Initier gratuitement au maniement des pinceaux !
L'année dernière j'étais présente à Japan Expo en temps que professionnelle pour une société japonaise. L'expérience éprouvante eut le grand mérite de me faire réfléchir à la direction que je souhaitais donner à ma vie. J'ai promis de ne jamais plus réitérer l'affaire ! Cette année j'ai opté pour le bénévolat : pas ou peu de responsabilité, pas d'argent en jeu et surtout pas d'attente réelle. Me voici donc présente sur le stand de l'association « Pigments et arts du monde » qui propose des cours de Nihonga et d'Etegami sur Issy les Moulineaux, dans la proche banlieue de Paris.

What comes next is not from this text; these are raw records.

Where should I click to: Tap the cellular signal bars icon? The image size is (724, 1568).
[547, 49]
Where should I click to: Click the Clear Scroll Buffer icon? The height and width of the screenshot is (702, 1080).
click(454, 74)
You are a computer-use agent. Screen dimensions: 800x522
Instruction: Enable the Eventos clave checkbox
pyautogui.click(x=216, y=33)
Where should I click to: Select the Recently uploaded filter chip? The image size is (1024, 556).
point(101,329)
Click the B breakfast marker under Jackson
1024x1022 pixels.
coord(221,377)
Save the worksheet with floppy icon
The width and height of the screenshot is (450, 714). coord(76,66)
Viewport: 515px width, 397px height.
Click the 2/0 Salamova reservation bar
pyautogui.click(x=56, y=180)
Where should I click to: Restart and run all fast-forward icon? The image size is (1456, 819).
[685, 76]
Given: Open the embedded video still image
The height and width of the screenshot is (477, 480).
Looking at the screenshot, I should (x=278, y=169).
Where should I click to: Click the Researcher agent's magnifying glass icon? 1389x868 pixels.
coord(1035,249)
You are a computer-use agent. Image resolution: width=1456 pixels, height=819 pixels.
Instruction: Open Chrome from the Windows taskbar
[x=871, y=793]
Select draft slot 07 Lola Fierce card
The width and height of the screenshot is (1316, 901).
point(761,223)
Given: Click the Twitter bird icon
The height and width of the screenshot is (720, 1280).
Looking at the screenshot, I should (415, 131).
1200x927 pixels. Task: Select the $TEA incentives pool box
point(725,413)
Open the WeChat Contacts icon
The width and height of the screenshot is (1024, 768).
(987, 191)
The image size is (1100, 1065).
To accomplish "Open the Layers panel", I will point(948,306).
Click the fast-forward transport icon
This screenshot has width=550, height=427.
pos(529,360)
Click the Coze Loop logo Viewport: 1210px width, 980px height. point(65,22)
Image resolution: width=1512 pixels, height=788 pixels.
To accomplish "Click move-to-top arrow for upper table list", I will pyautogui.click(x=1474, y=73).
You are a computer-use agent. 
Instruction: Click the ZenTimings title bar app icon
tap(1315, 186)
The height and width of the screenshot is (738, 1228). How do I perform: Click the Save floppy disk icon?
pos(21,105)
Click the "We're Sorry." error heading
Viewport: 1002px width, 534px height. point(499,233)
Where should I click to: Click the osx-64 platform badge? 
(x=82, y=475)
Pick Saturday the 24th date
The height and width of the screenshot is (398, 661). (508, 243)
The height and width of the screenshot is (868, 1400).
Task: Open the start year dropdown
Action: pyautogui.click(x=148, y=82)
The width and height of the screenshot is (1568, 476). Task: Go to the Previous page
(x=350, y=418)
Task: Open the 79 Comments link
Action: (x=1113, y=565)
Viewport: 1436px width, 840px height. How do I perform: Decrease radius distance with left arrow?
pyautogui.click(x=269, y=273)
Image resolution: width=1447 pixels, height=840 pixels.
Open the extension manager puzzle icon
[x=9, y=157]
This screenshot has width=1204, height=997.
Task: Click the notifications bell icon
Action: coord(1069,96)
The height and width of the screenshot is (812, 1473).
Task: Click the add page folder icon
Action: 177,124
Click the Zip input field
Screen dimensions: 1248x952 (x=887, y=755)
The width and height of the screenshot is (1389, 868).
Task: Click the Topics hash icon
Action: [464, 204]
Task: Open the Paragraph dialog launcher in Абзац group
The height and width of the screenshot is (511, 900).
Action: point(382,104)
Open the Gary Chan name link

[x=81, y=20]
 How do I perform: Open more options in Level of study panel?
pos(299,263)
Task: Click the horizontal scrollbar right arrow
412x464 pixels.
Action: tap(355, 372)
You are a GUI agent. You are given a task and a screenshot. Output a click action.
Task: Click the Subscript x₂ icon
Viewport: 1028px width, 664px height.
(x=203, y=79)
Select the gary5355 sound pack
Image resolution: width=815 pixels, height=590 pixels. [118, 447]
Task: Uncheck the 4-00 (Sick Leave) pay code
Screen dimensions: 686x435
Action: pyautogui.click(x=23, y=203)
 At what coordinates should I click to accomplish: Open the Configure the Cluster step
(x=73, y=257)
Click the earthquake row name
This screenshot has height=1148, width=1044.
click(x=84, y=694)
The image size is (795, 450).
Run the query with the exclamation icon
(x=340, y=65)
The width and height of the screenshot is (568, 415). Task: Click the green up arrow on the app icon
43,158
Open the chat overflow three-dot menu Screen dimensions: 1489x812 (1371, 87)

Mon amie peintre Priscilla Moore a étudié la technique picturale traditionnelle japonaise à Kyoto, elle l’a d’ailleurs utilisé dans un livre magnifique (a découvrir ici). J'ai rencontré par son truchement, Valérie Eguchi, la présidente de l'association. Toutes les deux ont animé des ateliers gratuits d'initiation durant les cinq jours de salon. Koyo Daire a elle donné des cours d'origami. Le stand était un large espace à la fois d’exposition et de découverte à ces techniques. Les visiteurs se sont succédés : des curieux sans aucune fibre artistique juste portés par l'envie de participer et d'essayer ces activités japonaises, ou des personnes déjà connaisseuses venues exprès. Vu les prix des billets d'entrée, je comprends que les visiteurs souhaitent profiter au maximum du salon et des cours offerts à titre gracieux !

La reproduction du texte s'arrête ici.